Later that evening, after I’ve apparently passed the test, he invites me over to his house. “This is it,” he says with a grand mocking gesture as he sweeps his hand across his third-floor bedroom. I’ve been allowed inside the room whose blue walls and slanted white ceiling have become so iconic through his videos that Comedy Central had it re-created onstage for his special. And now, well, um, he’s fidgety. He doesn’t know what to show me, doesn’t know what there is to see that will explain who he is right now. “What kind of animal do you want?” he says as he pulls out a thin latex balloon and makes something that looks like an elephant. “I haven’t done this in . . . hours.” He shows me his Rubik’s Cube collection. Then he sits down at his piano (where he spends up to eight hours a day writing songs for the movie) and sings a couple of songs loudly in a failed effort to interest a cat that’s sleeping in a chair. He’s half trying to entertain me and half trying to prove a point -- to show me what his current existence is really like. Downstairs, his older sister, Samm, who recently graduated from Suffolk Law School, had invited two friends over to watch the Comedy Central show. Bo didn’t invite anyone. Earlier, he had told me he hated people who kept saying how much they wanted to trade places with him. Until the show started, I didn’t really believe him. As late-night America gets introduced to Bo Burnham, he barely looks at the screen and spends most of his time sending text messages. “He doesn’t talk about it a lot, but the reality is that he’s sitting in his room alone with no friends, and he really wants to go out and live on his own,” says his girlfriend, Rachel Child, a 19-year-old from Wellesley who just finished her freshman year at NYU. “He’s going through a transition. We’re all going through a transition. And I think he’s outgrowing the old Bo Burnham.”

──────

Task ▸
Reproduce the entire passage about Bo Burnham verbatim, word for word. The data placed after this passage was drawn from an unrelated source.

Information shown ▸
──────

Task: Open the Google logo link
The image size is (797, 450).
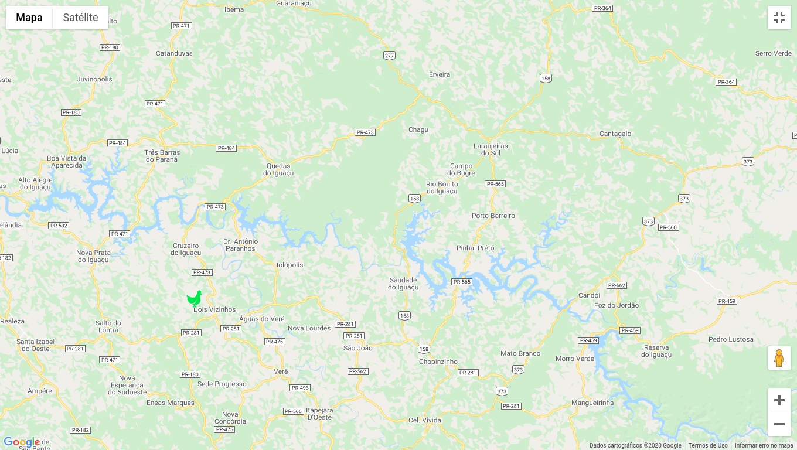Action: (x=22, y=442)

──────

Exercise answer ▸
Later that evening, after I’ve apparently passed the test, he invites me over to his house. “This is it,” he says with a grand mocking gesture as he sweeps his hand across his third-floor bedroom. I’ve been allowed inside the room whose blue walls and slanted white ceiling have become so iconic through his videos that Comedy Central had it re-created onstage for his special. And now, well, um, he’s fidgety. He doesn’t know what to show me, doesn’t know what there is to see that will explain who he is right now. “What kind of animal do you want?” he says as he pulls out a thin latex balloon and makes something that looks like an elephant. “I haven’t done this in . . . hours.” He shows me his Rubik’s Cube collection. Then he sits down at his piano (where he spends up to eight hours a day writing songs for the movie) and sings a couple of songs loudly in a failed effort to interest a cat that’s sleeping in a chair. He’s half trying to entertain me and half trying to prove a point -- to show me what his current existence is really like. Downstairs, his older sister, Samm, who recently graduated from Suffolk Law School, had invited two friends over to watch the Comedy Central show. Bo didn’t invite anyone. Earlier, he had told me he hated people who kept saying how much they wanted to trade places with him. Until the show started, I didn’t really believe him. As late-night America gets introduced to Bo Burnham, he barely looks at the screen and spends most of his time sending text messages. “He doesn’t talk about it a lot, but the reality is that he’s sitting in his room alone with no friends, and he really wants to go out and live on his own,” says his girlfriend, Rachel Child, a 19-year-old from Wellesley who just finished her freshman year at NYU. “He’s going through a transition. We’re all going through a transition. And I think he’s outgrowing the old Bo Burnham.”